Some years ago, we were retained by the provider of a managed PKI services to interview some of their customers (large commercial organisations) to find out how the service was going. They hated it, and it later folded. But the service wasn’t proving economic to provide anyway. The service provider had decided to issue soft certificates rather than hardware because of cost, but the fact is that the soft certificates ended up costing far more.
There were two key reasons for this.
One was support costs. The soft certificates would need to be reloaded every time a PC crashed or had to be swapped, they were frequently corrupted by system crashes and because they were personal (ie, the certificate was issued to the PC user, not to the PC) they had to be moved from machine to machine, which was something users couldn’t do themselves.

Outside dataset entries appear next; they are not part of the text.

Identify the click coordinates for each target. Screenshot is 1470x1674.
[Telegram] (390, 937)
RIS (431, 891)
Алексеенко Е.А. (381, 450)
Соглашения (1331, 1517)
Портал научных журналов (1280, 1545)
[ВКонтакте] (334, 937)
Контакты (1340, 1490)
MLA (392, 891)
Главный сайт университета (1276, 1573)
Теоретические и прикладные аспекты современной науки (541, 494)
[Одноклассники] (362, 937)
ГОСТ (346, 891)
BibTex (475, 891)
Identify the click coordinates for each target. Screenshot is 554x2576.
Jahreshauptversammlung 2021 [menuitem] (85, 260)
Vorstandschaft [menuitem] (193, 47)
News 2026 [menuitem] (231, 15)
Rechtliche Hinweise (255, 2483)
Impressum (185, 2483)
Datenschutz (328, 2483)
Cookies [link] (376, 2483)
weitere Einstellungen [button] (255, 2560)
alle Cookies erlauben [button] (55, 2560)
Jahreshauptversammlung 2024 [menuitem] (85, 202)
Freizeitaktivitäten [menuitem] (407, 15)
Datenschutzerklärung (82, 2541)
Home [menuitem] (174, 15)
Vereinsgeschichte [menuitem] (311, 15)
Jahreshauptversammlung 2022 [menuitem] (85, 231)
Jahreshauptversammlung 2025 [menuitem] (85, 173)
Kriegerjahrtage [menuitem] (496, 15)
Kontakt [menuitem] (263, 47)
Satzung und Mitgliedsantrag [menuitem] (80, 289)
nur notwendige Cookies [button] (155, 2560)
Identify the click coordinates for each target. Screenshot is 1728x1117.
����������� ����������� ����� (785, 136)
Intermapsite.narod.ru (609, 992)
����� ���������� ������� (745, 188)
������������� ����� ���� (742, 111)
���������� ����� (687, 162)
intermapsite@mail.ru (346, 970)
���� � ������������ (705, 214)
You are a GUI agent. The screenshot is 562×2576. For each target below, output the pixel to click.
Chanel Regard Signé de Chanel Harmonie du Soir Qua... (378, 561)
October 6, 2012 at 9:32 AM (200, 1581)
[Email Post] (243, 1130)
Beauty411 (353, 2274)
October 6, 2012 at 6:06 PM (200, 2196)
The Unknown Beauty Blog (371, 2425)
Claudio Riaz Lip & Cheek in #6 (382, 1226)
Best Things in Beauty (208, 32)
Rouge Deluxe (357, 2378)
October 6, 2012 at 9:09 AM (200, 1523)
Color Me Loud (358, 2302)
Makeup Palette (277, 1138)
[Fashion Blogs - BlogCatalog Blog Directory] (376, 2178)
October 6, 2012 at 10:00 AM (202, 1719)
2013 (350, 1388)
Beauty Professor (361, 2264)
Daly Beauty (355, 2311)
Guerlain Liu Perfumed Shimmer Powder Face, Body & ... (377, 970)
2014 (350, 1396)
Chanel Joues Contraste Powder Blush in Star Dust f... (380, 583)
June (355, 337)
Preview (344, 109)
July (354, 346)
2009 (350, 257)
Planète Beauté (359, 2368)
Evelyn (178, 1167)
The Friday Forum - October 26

The other was complexity. Explaining what certificates were and what they did — to junior staff who had no real interest in the topic (like most people!) — was near impossible. By contrast, the simple proposition "when you want to log in to the ordering system or use company e-mail, you must put in your smart card and enter your PIN" would have been significantly less expensive over the system lifetime. The moral of this story is that a $1 soft certificate does not make for a cheaper implementation that a $5 smart card and USB reader bundle.
What’s more, customers in (eg, the UK) already have smart cards and PINs given to them by their banks. So adding a cheap USB reader doesn’t seem like a big deal. Since all UK chip and PIN cards will have to be re-issued as DDA cards at some point (in some countries, such as France, the rollover has already started), they will have cryptographic co-processors that can be used by a digital signature application to provide genuine end-to-end security between the customer and their bank.